You wonder why I’m babbling on, wasn’t this meant to be in celebration of my mams life. I’m sure you are saying it wasn’t much of a life, but that’s not for you to judge. Let me tell you the funny things I remember about her and why I celebrate her life like this. She loved yellow, all things yellow! We had yellow or gold curtains – in every room, yellow flowers everywhere, yellow cups, yellow towels; she and I wore yellow clothes, and my dad the odd yellow shirt. Our dinner service was yellow, and all the paintwork was yellow too. The house was bright and summery in the darkest winter, and in the worst times of her illness. She sang at every opportunity. At every TV program, whether there was signing in it or not, when she was well she would sing when she spoke to you, if she was on her own it kept her company. She was quite short, and petite enough for me to pick up and hug whenever I came home, like a little doll really, delicate and made of china.
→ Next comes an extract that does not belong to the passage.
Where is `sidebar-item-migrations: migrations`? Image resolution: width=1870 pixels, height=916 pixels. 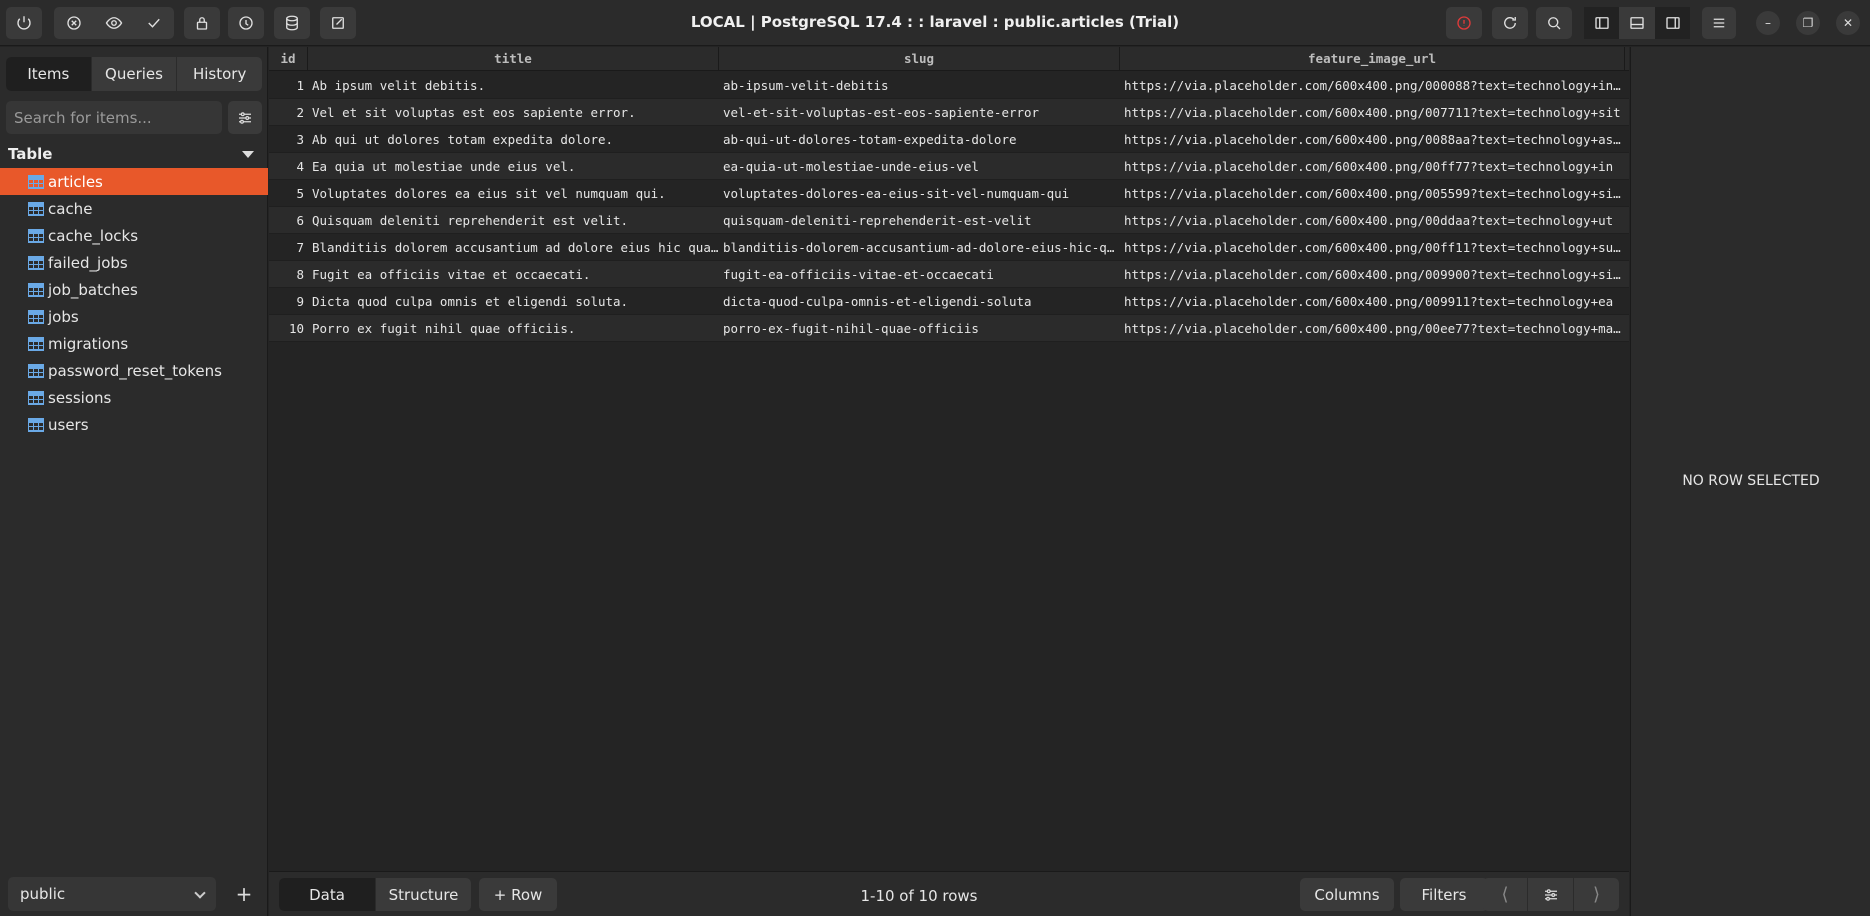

Her faith was a big part of her life, and this again gave her the opportunity to sing.

My most favorite story was just before she passed away, her last Christmas with us. As a family we had decided to go for Christmas to Bruge on a coach. The family consisted of my soon to be fiancé, his parents, and his granny. We thought that granny and my mam would get on well, so we asked them to share a room to which they agreed. After a long journey there fraught with a few disasters, we finally arrived in Bruges. I wasn’t surprised at her enthusiasm; she tried everything under the sun. The strange food – jellied ells being one of them. We had a great few days, we loved the time together as a family, and we were all so pleased that mam and granny had got on so well. The last morning came; we went to check out, my father in law preparing to pay the room bills. He nearly fell over at how much theirs was! They had a great time, afternoon tea in the room each day, they had drunk the mini bar dry – on more than one occasion – and had room service each night before going to bed, sandwiches cake you name it! They thought it was all free, and so made the most of it. Of course we never told either one of them, and every time we reminisce about the past – that story comes out without fail.

And the photo at the top of the page, yes that’s my lovely mam, on the holiday in Bruges, at the Christmas dinner table, with a cigarette in her mouth. No she didn’t smoke but she did on that holiday!